== Activity ==
Repeat exactly the lines below that lie between the line with "Where should I" and the line with "Switch to the パフォーマンス", counting both of those lines as part of the answer.

== Provided information ==
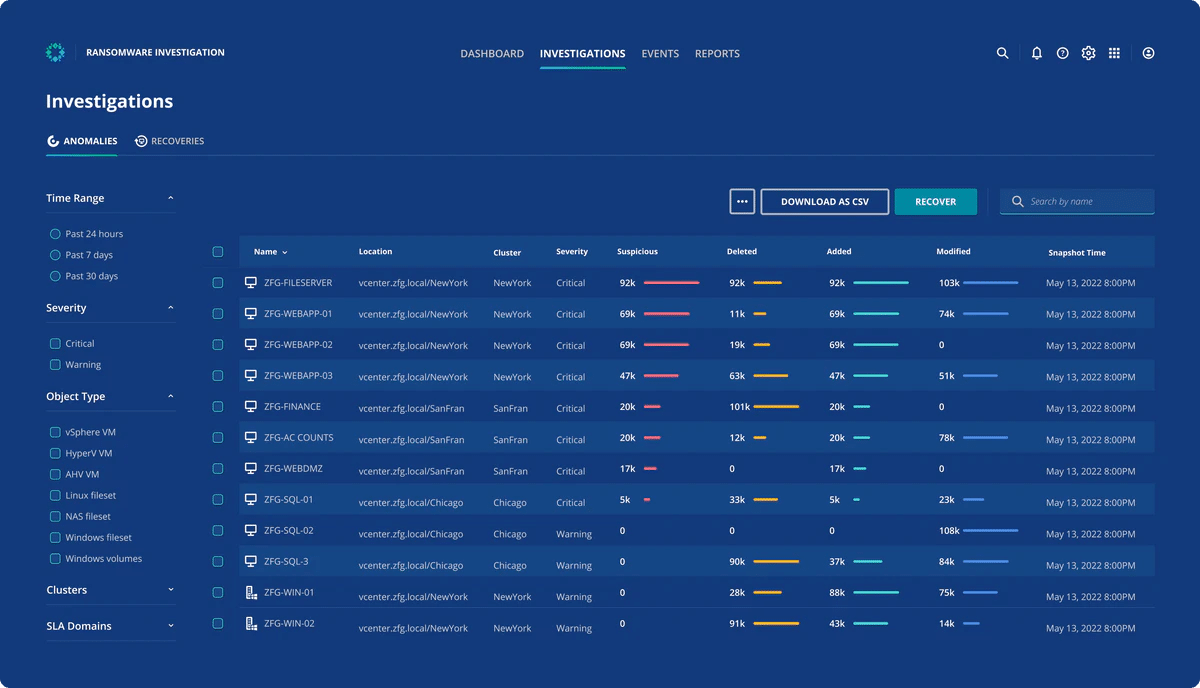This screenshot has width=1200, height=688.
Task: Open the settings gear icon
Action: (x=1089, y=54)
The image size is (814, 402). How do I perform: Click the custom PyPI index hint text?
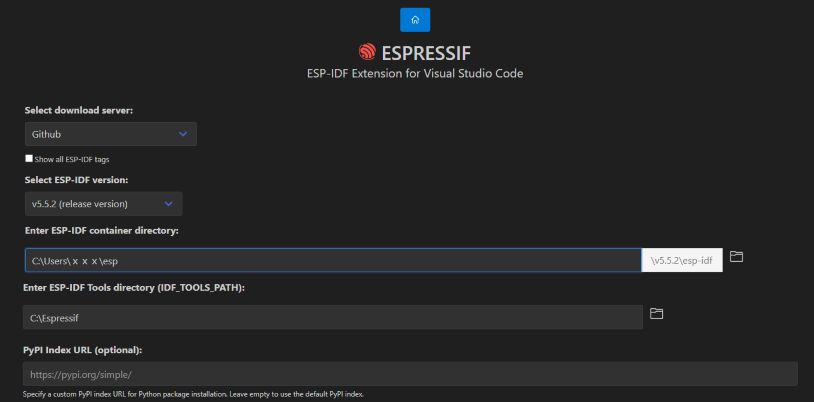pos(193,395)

---

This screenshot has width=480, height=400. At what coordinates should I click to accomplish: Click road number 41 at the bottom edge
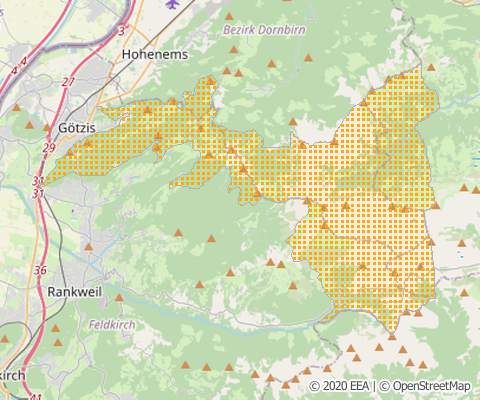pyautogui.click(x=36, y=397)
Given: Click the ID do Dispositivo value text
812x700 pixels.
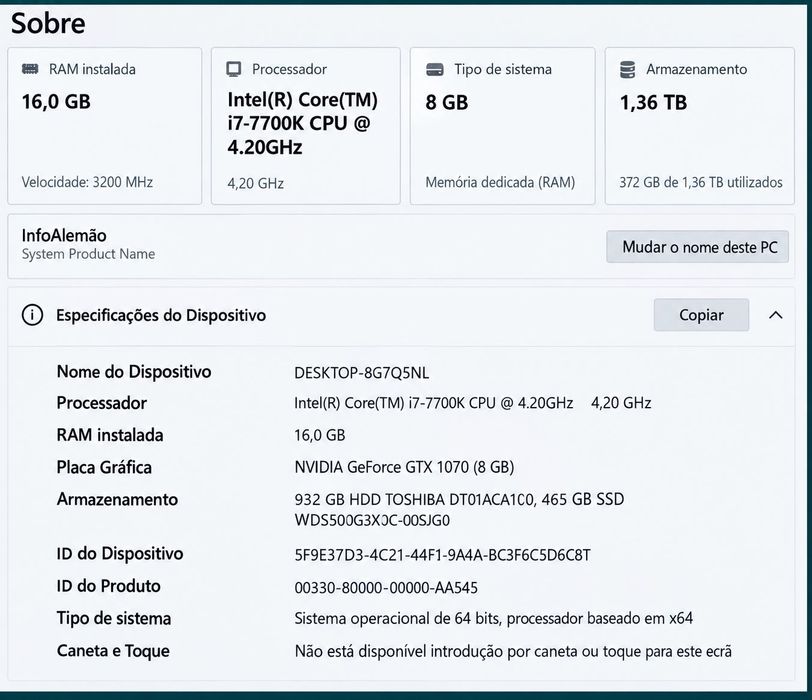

--

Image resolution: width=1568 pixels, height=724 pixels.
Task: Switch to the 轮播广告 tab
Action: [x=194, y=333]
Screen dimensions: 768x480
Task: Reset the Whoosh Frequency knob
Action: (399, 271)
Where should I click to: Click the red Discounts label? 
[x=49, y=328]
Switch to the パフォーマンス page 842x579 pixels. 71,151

== Exercise solution ==
Where should I click to: Click the red Discounts label? 
[x=49, y=328]
Switch to the パフォーマンス page 842x579 pixels. 71,151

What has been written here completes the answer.